「ドラマを見ていなくても楽しめるハイテンションな傑作です。」ライアーゲーム ザ・ファイナルステージ 流山の小地蔵さんの映画レビュー(感想・評価)
ドラマを見ていなくても楽しめるハイテンションな傑作です。
深夜で再放送されていた「ライアーゲーム」を見て、思わずはまってしまったあげく、本作にたどり着いてしまった次第。軽薄なトレンディドラマを量産してきたフジテレビにしては、見応えある心理描写と痛快なリズム感をもった作品でした。
そのテンションのまま、最終決戦となる「エデンの園ゲーム」なる戦いを描いたのが本作です。ドラマ版以上にシナリオが錬られていて、2時間で30回は騙し合うというストーリーに、スリリングな登場人物同志の駆け引きを堪能できました。
またラストでは、なんでこんな浮世離れしたゲームに何十億円もの大金が投入されるのかネタバレもあり、なるほどと納得できました。
まずドラマ版を見ていなくても、違和感なく楽しめることでしょう。導入部の手際がいいのです。饒舌にならずにポイントをついて前振りしているので、すぐにライアーゲームの世界に入り込むことができるでしょう。
このゲームは「カイジ」と違って、ルールはシンプルな分、いかに手段を選ばず大金を奪い合うかが勝敗を分けます。それはバックヤードで、どれだけゲーム参加者を嘘八百並べて自分のいいなりにするか、はたまたズルをして勝負する前に、勝ち目を仕込んでおくかがポイントとなります。またチームプレイがある分、余計に集団での駆け引きが盛り上がっているのだと思います。
そんな騙し合いゲームを描く本作なのに、テーマは一貫して人を信じることの大切さを掲げているのです。そんなところに本作の人間ドラマとして深さを感じさせます。
主人公神崎直のお人好しさは、ドラマ版から嘘くさく見えてきました。本作冒頭でも、お金を落として帰れなくなったという浮浪者風の男に、喜々として1000円を貸してしまうのです。そんな人を疑わない人っているものかと思いましたよ。(そのお金がどうなったか?ご安心ください、ちゃんとエンドロール後に明かされます。)
ところが、「エデンの園ゲーム」での彼女の活躍を見ていくなかで、すっかり説得させられてしまいました。ファイナルゲームは、その必勝法が「みんなが正直である事」だと考えていた神崎直の為にあるようなゲームだったのです。
これまでのライアーゲームは、いかなる手段でも、対戦相手からマネーを奪い合うというものでした。
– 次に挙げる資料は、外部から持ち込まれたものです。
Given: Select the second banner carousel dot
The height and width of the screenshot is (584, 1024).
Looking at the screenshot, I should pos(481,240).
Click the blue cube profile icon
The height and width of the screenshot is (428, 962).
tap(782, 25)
ところが全員が赤いりんごを選択し続ければ、全員が勝ちとなり主催者から賞金を貰えるというルールだったのです。まさに直が、望んでいた誰も負けないゲームとなるはずでした。ところがそこはライアーゲーム。タダでは、そんな必勝法を使わせません。
独りでも抜け駆けして、金や銀の禁断のりんごを選択した方が、莫大な賞金が得られて、その場合残された赤いりんごを選択して者は、重いペナルティが課せられることになっていたのです。
仮に全てのプレイヤーが結託すれば、誰も得しないかわりに誰も損しないという状況を達成できるが、実際には囚人のジレンマに陥りやすいものです。このジレンマにどのように対処するかが、本作の主題の一つであったのですが、本作ではそのテーマを強調したようなゲーム設定でした。
そして早速直は、第一戦からフクナガユウジのカモにされて、お決まりの「バーカ、バーカ」と罵られる事態に。それにしてもフクナガは主役より目立つくらいの人気キャラになりましたね。
ゲーム事務局もそう易々と赤いりんごを揃わせようとさせません。必殺の刺客Xを極秘に送り込んで、独り勝ちさせようと画策していました。
中盤のネタバレまで、誰がこのXであるのか推理してみるのも一興でしょう。ただ秋山と直がコンビを組んだら、Xも敵ではありませんでした。鮮やかに騙して、Xの正体を暴き、轟沈させます。このとき人を騙すことを知らなかった直が、なんと見事にXを騙してしまうところが、直の進化してところであり、本作最大の見所と言えそうです。本作で直は、ゲームが進むにつれ、泣く事が減っていき、秋山の力を借りず自発的になるほど精神的に強くなっていきました。
ぶりっ子だった直が変わっていく姿を、今回は特に戸田恵梨香が好演しています。もちろん不適に笑いながら決めぜりふを語る秋山深一を演じる松田翔太も健在。本作ではゲスト出演に当たる田辺誠一が普段見せないテンション高めの芝居を披露しているところも注目ですね。
ライアーゲームはいわば、一見きてれつな内容だけれど、よく見るとそれは自分たちの現実世界を映す鏡というほど、えげつなく欲望と裏切りの世界をえぐり出していきます。 だからこそ、神崎直の正直さとそれをストレートに演じきる戸田恵梨香の魅力が引き立つ作品なのです。